The increasing probability of surgical intervention in older people and general longevity is driving growth in demand for blood. Blood substitutes are initially expected to complement donated blood and then progressively replace at least a proportion of the transfusion market. The US, Europe and Japan reflect 60% of current demand for transfused blood. Emerging economies reflect 40% of demand but are expected to follow a similar demographic trajectory. The market comprises two key segments, acute blood loss (60%) and chronic (surgery related, 40%). HBOCs are expected to make a significant impact on the acute market due to their ability to provide immediate treatment without the need to carry different blood types or undertake blood typing before administration. Initial work on market segmentation pointed towards a three prong strategy of approach with the new product: patients who have had a previous transfusion related incident; patients who are undergoing a clinical treatment where the immune system is compromised or there is an inherent infection; situations where red cells are required to be stored for lengthy period or in unrefrigerated settings before use. These 3 market segments account for $3Bn revenues.

Clinical Impact
As well as being of commercial benefit, the success of this project would impact on a range of groups who currently are unable to receive blood. These include those injured too distant from a blood bank (including the military), those who are immune compromised and those in developing countries where there is no blood bank service. Being sterile, it would also have great benefit for those countries without the resources to test blood for common blood borne viral pathogens.

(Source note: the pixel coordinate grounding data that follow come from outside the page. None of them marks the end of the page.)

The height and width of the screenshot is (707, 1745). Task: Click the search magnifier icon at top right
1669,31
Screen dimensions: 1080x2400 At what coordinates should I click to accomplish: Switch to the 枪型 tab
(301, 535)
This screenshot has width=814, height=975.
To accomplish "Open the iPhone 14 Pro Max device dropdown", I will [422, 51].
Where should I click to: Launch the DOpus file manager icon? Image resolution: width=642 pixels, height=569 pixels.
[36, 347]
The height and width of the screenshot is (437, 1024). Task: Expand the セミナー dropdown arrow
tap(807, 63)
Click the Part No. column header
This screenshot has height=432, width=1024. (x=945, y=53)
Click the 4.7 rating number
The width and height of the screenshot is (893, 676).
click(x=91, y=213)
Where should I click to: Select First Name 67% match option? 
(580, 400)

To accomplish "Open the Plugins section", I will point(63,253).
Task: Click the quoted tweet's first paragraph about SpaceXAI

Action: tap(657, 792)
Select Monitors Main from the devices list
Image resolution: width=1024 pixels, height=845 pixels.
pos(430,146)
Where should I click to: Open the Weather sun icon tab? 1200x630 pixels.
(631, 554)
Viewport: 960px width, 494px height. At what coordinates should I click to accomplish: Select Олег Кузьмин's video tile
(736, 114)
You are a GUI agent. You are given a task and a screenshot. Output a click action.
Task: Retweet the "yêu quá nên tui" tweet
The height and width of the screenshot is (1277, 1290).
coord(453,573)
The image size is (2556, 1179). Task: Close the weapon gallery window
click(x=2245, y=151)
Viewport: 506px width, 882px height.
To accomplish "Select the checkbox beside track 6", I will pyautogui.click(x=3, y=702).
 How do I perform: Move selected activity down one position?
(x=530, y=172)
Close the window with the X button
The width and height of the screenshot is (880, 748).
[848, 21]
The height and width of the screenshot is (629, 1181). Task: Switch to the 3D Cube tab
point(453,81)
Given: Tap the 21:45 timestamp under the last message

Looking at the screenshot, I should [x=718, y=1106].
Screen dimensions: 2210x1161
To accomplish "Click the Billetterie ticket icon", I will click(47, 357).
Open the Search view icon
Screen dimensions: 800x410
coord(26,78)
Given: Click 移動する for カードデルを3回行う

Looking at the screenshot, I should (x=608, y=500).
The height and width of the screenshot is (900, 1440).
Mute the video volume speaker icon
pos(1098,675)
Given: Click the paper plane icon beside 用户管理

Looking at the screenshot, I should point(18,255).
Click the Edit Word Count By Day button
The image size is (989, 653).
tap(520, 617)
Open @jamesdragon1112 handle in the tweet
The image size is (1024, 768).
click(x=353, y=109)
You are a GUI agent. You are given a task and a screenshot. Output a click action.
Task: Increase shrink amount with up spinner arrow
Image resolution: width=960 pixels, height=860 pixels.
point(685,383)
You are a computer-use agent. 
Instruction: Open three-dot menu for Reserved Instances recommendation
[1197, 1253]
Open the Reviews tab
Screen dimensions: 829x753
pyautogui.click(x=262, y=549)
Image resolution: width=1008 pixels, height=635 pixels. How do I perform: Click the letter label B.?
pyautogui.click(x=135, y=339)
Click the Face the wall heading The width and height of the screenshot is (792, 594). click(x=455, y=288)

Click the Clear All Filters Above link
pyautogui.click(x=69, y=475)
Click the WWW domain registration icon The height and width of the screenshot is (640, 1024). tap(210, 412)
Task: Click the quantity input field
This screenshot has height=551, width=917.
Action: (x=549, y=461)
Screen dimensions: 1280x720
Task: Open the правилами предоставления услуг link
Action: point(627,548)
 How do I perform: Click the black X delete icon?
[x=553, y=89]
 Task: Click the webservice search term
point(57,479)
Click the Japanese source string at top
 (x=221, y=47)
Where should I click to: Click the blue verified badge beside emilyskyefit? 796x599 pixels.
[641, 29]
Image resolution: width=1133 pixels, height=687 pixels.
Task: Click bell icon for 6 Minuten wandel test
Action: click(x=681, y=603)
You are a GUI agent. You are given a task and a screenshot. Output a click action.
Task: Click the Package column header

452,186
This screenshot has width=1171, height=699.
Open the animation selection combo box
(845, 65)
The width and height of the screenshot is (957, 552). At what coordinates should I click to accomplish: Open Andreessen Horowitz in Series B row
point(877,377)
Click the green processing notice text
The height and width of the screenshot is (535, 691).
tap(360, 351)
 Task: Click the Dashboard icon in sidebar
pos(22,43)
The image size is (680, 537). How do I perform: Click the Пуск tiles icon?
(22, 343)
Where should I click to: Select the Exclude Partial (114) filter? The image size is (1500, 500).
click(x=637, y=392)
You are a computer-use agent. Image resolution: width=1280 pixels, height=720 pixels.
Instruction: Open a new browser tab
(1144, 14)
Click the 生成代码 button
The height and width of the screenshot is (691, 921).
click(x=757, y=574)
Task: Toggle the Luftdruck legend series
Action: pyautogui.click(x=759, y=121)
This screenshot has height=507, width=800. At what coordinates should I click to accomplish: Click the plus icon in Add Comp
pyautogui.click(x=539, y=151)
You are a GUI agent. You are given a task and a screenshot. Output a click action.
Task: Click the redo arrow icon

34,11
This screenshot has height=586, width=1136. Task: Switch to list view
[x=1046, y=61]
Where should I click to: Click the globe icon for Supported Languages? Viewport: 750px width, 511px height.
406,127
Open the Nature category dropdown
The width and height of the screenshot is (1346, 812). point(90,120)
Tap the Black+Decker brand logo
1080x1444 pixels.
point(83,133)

Research and Professional Skills
The project would benefit the professional career development of the post-doctoral research assistants. The research assistants will be trained in a wide range of research skills, including gaining scientific practical skills in research and biotechnology, communication skills through the dissemination of the research results at meetings and in writing articles describing the project outcomes for scientific journals. Due to the nature of this project the research assistants will also be encouraged to develop their entrepreneurial skills. As well as courses organised by the University's research and Enterprise Office, one-to-one advice will be available from the industrial and commercial advisers to the HaemO2 project.

Many of the skills, such as data handling and analysis, independent planning and communication of results are transferable to other employment sectors. The post-doctoral research assistant will be made aware of the RCUK Concordat to support the career development of researchers and will also be encouraged to take advantage of the processional development opportunities by the Department and the University's Learning and Teaching Unit.